Ob die sich anbahnende Freundschaft mit Theseus ein Happyend ist, ob die neue Allianz zu einer Beendigung des Kreislaufs von Schuld und Mord und tatsächlich in eine bessere, moralisch integrere Welt führt, erfahren wir in späteren Dramen oder Heldensagen. Heyme immerhin begleitet das Ende mit harmonischen Beethoven-Klängen. Doch Heyme wäre nicht Heyme, würde er die behaupteten Anklänge an die Gegenwart plakativ ausstellen. Im Gegenteil: Seine texttreue Aufführung wird - in der Übersetzung von Heinrich Bothe - zu einer Feier der Sprache. Das Team kennt keine Angst vor Pathos oder Deklamation. Die Wucht des Textes (und des Geschehens) wird dadurch eindrücklich beglaubigt, das Publikum zu größter Konzentration gezwungen. Hochmodern dagegen, wiewohl optisch in weiten Teilen so statisch wie der die Genealogie der Familien von Herakles und Lykos aufzählende Prolog, ist die Darstellung. Eine „Glotzen-köpfige Installation“ nennt Heyme seine Bühne - tatsächlich erinnert sie an manche Werke von Wolf Vostell, mit dem Heyme, wie er sich im Vorgespräch zur Preview erinnert, schon 1979 bei seinem grandiosen Hamlet zusammengearbeitet hat. Auf neun TV-Bildschirmen spielt sich die Geschichte ab, und die Anordnung der Glotzen spiegelt die Hierarchie im griechischen Theben wider: Unten sehen wir den Chor alter Männer: Heyme, den Meister persönlich selbstfünft, mit Wundverbänden am Kopf und einer Gesichtsmaske am Ohr. Sorgenvoll, barmend, manchmal fast weinend gar kommentiert der Chor das Geschehen. Drei Bildschirme in der Mitte sind dem Adel vorbehalten, den Mächtigen, aber Sterblichen: Herakles (André Lehnert), Amphitryon, Theseus (beide Thomas Hupfer), Megara und Lykos (beide Paula Scherf). Stets sind nur die sorgenvollen, auch einmal wütenden Köpfe der Protagonisten zu sehen. Die oberste Glotze aber, die wahre Kopf-Glotze, gehört den Abgesandten der Götter, die den Menschen in diesem Stück nicht wohlgesonnen sind: Iris und Lyssa. Bunt verfärben sich ihre Köpfe, kaleidoskopartig verschwimmen die Farben, wenn sie sprechen oder wüten, verführerisch und doch gefährlich. Zwischen Chor und Eltern hängen drei flache, stilisierte Figuren, kaum mehr als weiße Laken mit schwarzen Trauerkränzen. Es sind die Söhne des Herakles. Man erschrickt bei dem zischenden Geräusch, als sie fallen - ermordet durch ihren im Wahn verblendeten Vater. Es ist die einzige Bewegung, die außerhalb der Bildschirm-Welt dieser Aufführung stattfindet. Umso erschreckender wirkt sie.
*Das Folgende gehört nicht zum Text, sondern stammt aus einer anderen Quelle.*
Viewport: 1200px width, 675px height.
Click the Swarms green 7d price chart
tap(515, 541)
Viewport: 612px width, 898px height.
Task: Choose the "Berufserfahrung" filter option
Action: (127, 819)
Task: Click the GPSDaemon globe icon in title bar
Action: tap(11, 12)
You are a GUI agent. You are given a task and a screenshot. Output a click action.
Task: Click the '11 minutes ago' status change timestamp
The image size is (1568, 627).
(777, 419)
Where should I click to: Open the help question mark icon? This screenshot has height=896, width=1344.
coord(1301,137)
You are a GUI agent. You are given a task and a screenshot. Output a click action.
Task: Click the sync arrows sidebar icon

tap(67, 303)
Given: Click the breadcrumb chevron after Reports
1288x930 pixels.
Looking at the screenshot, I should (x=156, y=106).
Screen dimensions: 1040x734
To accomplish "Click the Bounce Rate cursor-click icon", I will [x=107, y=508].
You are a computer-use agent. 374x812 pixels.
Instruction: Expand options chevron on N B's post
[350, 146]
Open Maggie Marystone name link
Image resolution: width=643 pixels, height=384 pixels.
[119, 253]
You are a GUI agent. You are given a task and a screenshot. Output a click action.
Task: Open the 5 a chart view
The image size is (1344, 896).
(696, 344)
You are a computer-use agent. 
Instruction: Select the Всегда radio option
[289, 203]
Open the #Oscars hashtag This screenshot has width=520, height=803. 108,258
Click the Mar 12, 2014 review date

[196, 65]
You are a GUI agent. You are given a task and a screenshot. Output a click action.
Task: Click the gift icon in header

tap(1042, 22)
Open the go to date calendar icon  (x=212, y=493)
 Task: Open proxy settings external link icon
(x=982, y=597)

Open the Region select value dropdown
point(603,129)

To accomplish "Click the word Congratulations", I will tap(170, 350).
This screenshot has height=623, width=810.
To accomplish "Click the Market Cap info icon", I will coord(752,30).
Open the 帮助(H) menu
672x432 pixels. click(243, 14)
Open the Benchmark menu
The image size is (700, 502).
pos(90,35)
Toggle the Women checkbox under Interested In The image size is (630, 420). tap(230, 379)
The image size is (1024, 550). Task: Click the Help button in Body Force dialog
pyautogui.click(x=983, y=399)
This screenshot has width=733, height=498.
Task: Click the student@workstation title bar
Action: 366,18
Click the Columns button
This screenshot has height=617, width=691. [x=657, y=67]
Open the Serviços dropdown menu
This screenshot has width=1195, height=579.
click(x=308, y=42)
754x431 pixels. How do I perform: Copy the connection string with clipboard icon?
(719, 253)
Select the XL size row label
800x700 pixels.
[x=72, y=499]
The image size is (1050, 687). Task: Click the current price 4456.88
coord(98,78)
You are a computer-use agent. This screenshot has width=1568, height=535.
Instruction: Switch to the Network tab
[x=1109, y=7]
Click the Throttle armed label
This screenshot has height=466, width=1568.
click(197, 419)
Der Widerspruch zwischen der archaischen Sprache und der modernen, technisch anspruchsvollen Ästhetik macht einen großen Teil der Faszination der Aufführung aus. Die spannende, intellektuell fordernde Arbeit erscheint hervorragend geeignet zur angestrebten Präsentation in Museen oder alternativen Kunsträumen. Auch Schulen möchte das Team von disdance project ansprechen. Für Schülergruppen empfiehlt sich eine intensive pädagogische Vorbereitung. Zumindest eine rudimentäre Kenntnis der handelnden Figuren und ihrer Verankerung in der griechischen Mythologie ist angeraten. Dann aber kann es gelingen: dass die alte, aus fernen Zeiten herüberwehende Geschichte einen unwiderstehlichen Sog entwickelt.